“Nubian Madonna” by Lamavis Comundoiwilla
Lamavis Comundoiwilla’s painting ‘Nubian Madonna’ shows the upper torso of a haloed Black woman massively adorned with dense patterns of beads, jewels, golden pendent discs, and textiles. She is positioned in front of a wall of richly textured and variegated tiles, which intensifies the sense of her situated within many intricately patterned webs. She looks to her right, and her tears have formed a single large pool just under her left eye, and from which a single tear travels straight down the edge of her cheek, while her right eye is dry and clear.

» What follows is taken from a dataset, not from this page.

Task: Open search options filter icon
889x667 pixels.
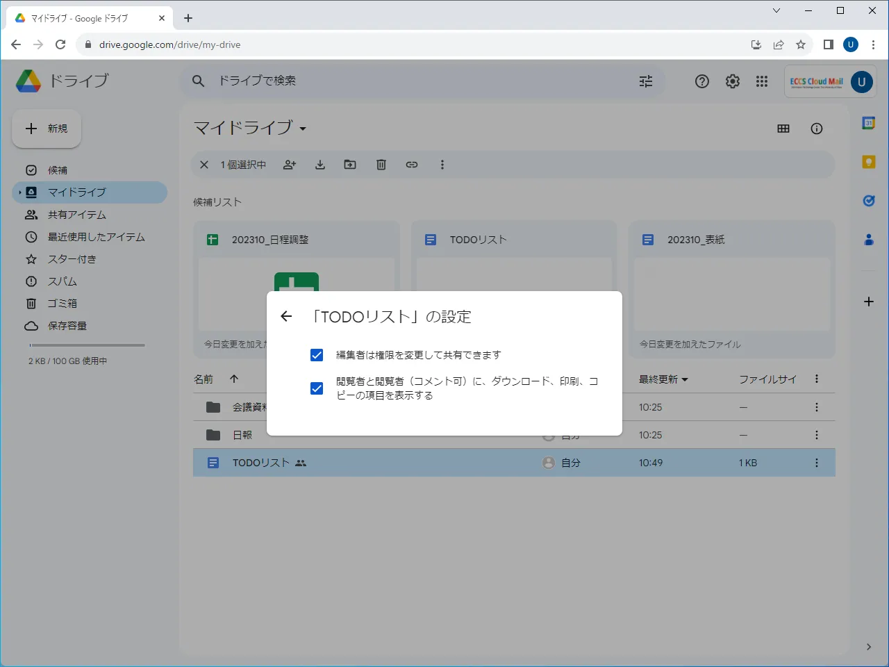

What sort of being, paradoxically split so, simultaneously weeps and stays vigilant? Then there’s a second paradox: the head must have been immobile for an extended period for the pool of tears to form, yet the pendant ear decorations swing to the right, as if she has just jerked her head away from the viewer in order to look to her left. What is Comundoiwilla aiming at in offering this impossible scene?
‘Nubian Madonna’ is situated at the intersection of two great artistic thematic traditions on authority. The first and most evident is the tradition of the Mater Dolorosa, the sorrowing Mother Mary who weeps for her crucified son Jesus. Most typically Mary is shown haloed against a golden background signifying Heaven. The golds of the halo and the background indicate that the divinized woman and the sacred realm are consubstantial. Comundoiwilla marks the same kind of identity of substance in highlighting a single golden tile on the right, rendered in the same manner as the halo.
But what of the peculiar combination of stasis and movement in the weeping head? One must reflect. Mary is among other things the Queen of Heaven. What sort of efficacy does she possess? The peculiar impotence of royalty is a motif perhaps most vividly elaborated in a number of West African polities (for a vivid example, see Ousmane Sembene’s film Ceddo). The king is highly adorned, so much so that his movement is restricted. Under certain ritual circumstances, he may not be allowed to walk and must be carried, and may not be allowed to speak except to a single interlocutor. In those cases, and under that conception, adornment is confinement. The king is a paradoxical being, in one sense the most powerful of humans, in others the most restricted. Although West Africa is far from Nubian, perhaps Comundoiwilla nonetheless invokes here something of this sense of impotent power. The Madonna weeps, but can do nothing but turn her head to gaze upon another pitiable scene. Who is liberated, who incarcerated?